Provided material:
■ ■ ■ ■
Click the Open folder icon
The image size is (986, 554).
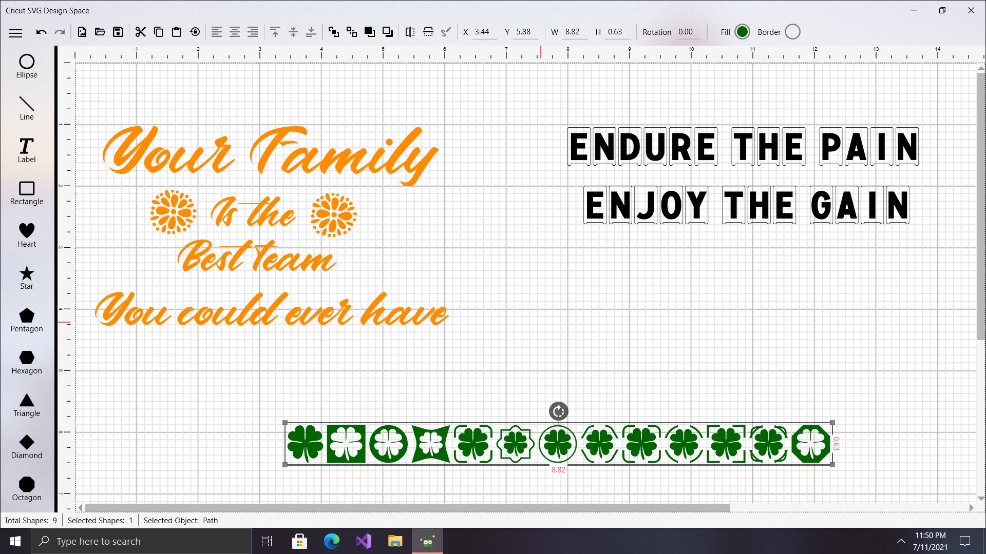tap(100, 32)
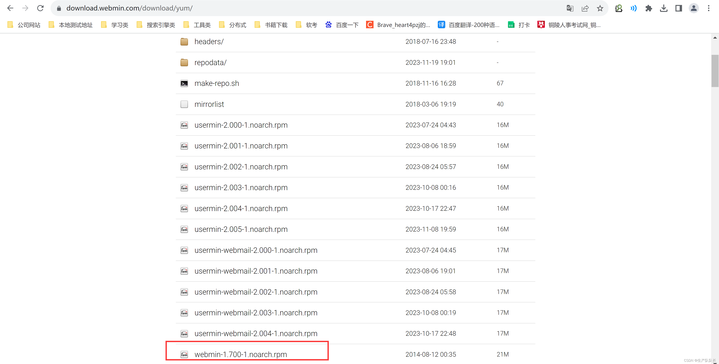The width and height of the screenshot is (719, 364).
Task: Open the extensions puzzle icon
Action: (x=649, y=8)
■ ■ ■ ■
Goal of the exercise: Print the data again word for word, pictures excluded.

Reply:
Click the Open folder icon
The image size is (986, 554).
tap(100, 32)
The width and height of the screenshot is (719, 364).
Task: Open the extensions puzzle icon
Action: (x=649, y=8)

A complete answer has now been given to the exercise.